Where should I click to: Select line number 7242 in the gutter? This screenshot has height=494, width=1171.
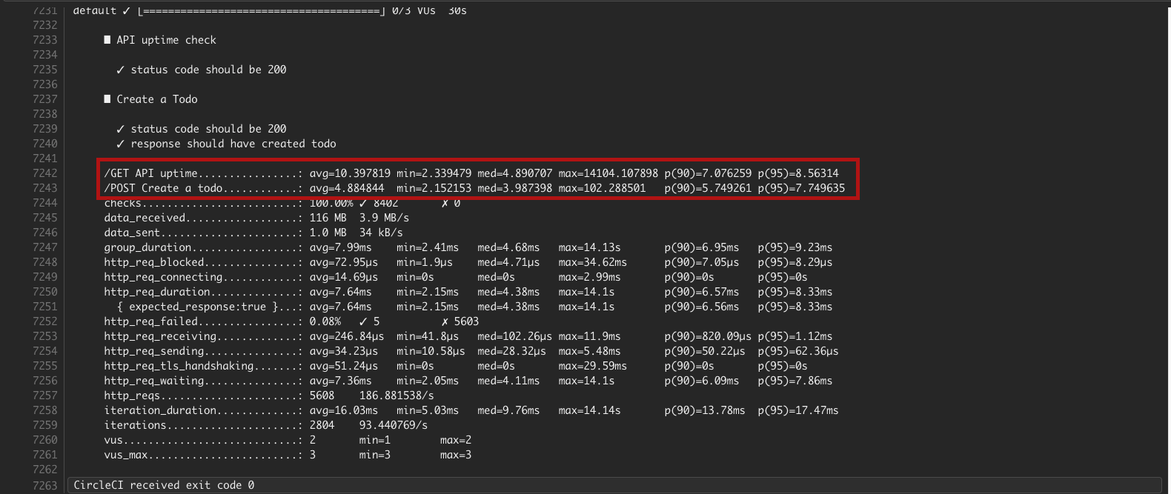(44, 173)
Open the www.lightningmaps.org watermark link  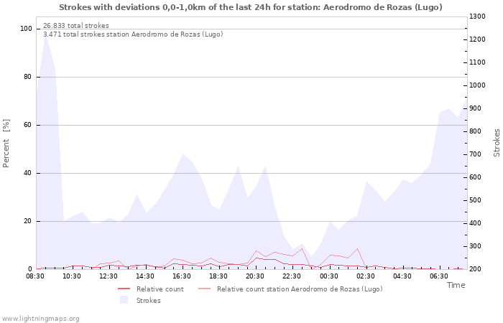point(41,318)
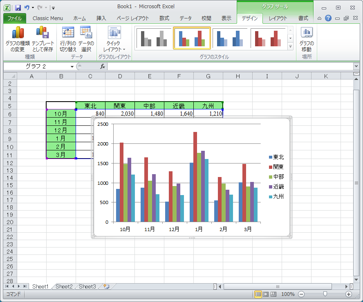Switch to the Sheet2 worksheet tab
The image size is (363, 302).
coord(64,286)
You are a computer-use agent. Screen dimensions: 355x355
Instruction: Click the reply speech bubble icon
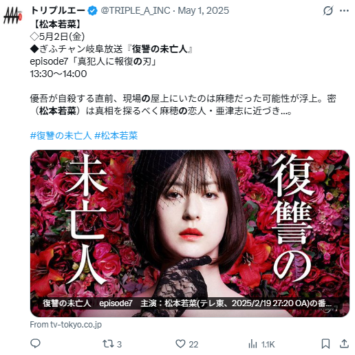(x=35, y=343)
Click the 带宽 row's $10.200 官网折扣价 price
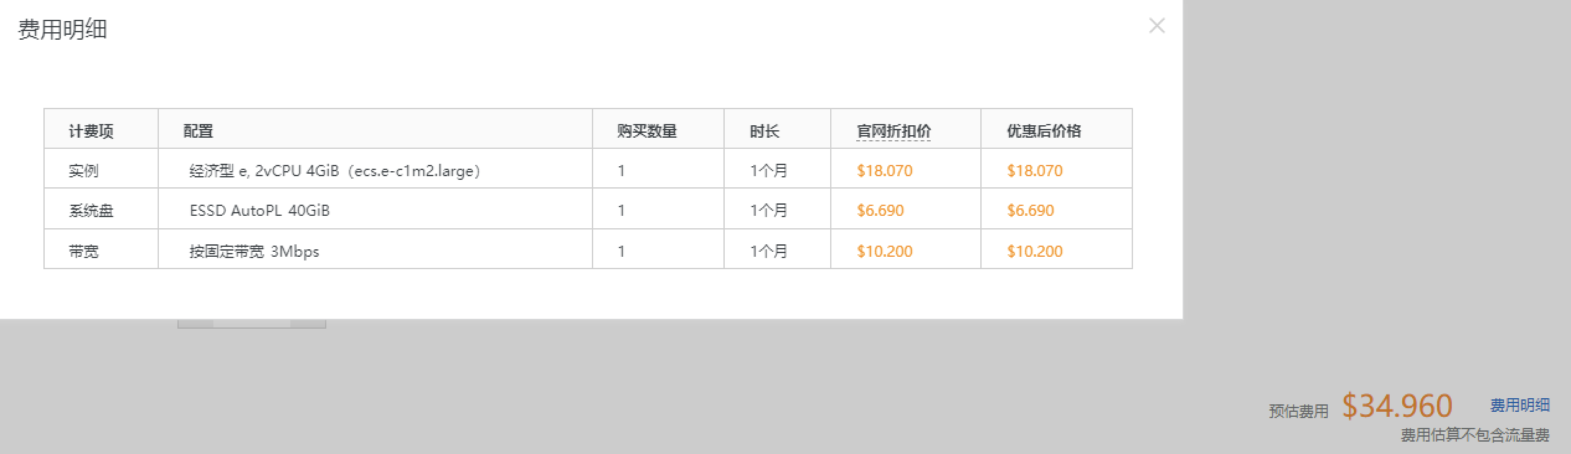The width and height of the screenshot is (1571, 454). pos(884,251)
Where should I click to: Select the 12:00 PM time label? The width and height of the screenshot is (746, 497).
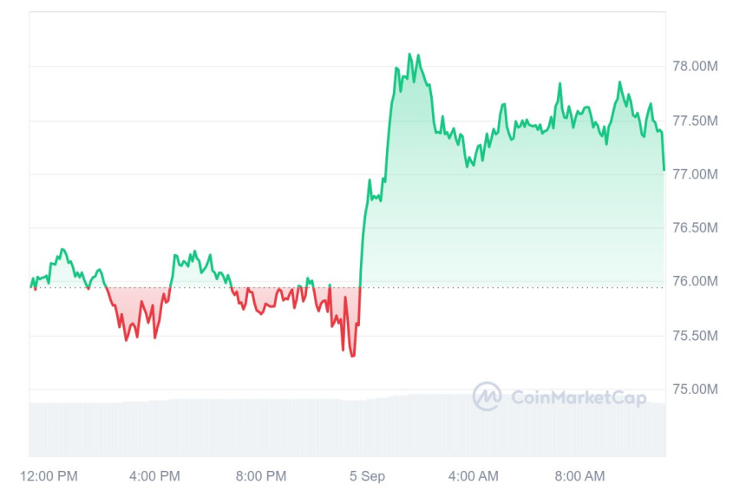coord(49,476)
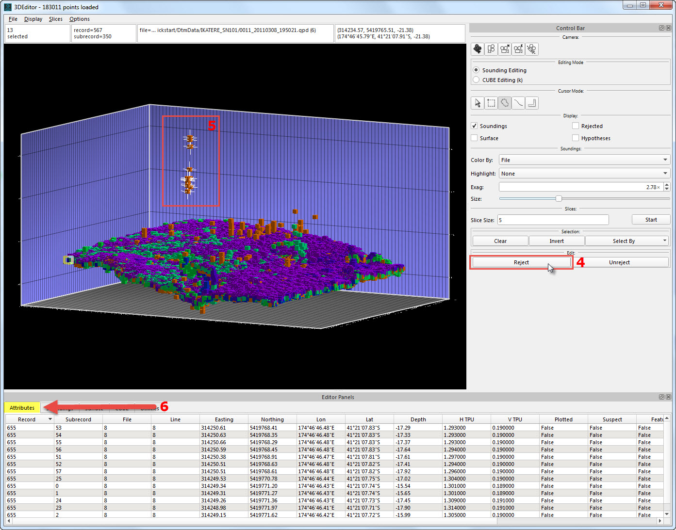The image size is (676, 530).
Task: Toggle the Soundings display checkbox
Action: click(475, 126)
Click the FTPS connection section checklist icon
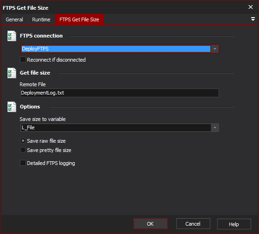The image size is (259, 234). [x=12, y=36]
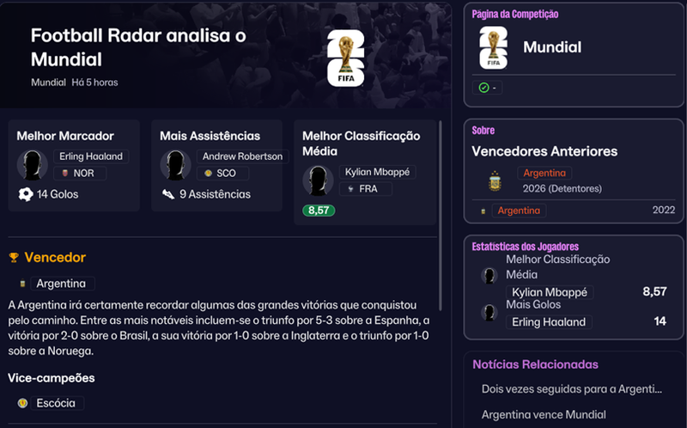Open the Argentina 2022 previous winner entry
The height and width of the screenshot is (428, 687).
(x=519, y=211)
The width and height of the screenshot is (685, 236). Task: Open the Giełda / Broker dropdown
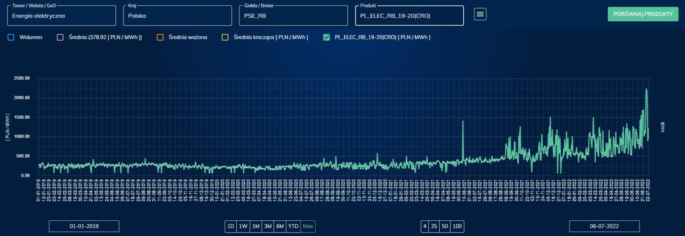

> ASSIGNMENT
Everything from the line containing "Click the 带宽 row's $10.200 官网折扣价 price" to the final line of the listing above, both ends included, should be transcribed word for word, except for the pictures.

> OUTPUT BELOW
Click the 带宽 row's $10.200 官网折扣价 price
The width and height of the screenshot is (1571, 454). pos(884,251)
Where should I click to: Select the 12:00 PM time label? The width and height of the screenshot is (746, 497).
coord(49,476)
The image size is (676, 530).
Task: Toggle the Soundings display checkbox
Action: click(475, 126)
Click the FTPS connection section checklist icon
The image size is (259, 234). [x=12, y=36]
Open the Argentina 2022 previous winner entry
The height and width of the screenshot is (428, 687).
(x=519, y=211)
The width and height of the screenshot is (685, 236). Task: Open the Giełda / Broker dropdown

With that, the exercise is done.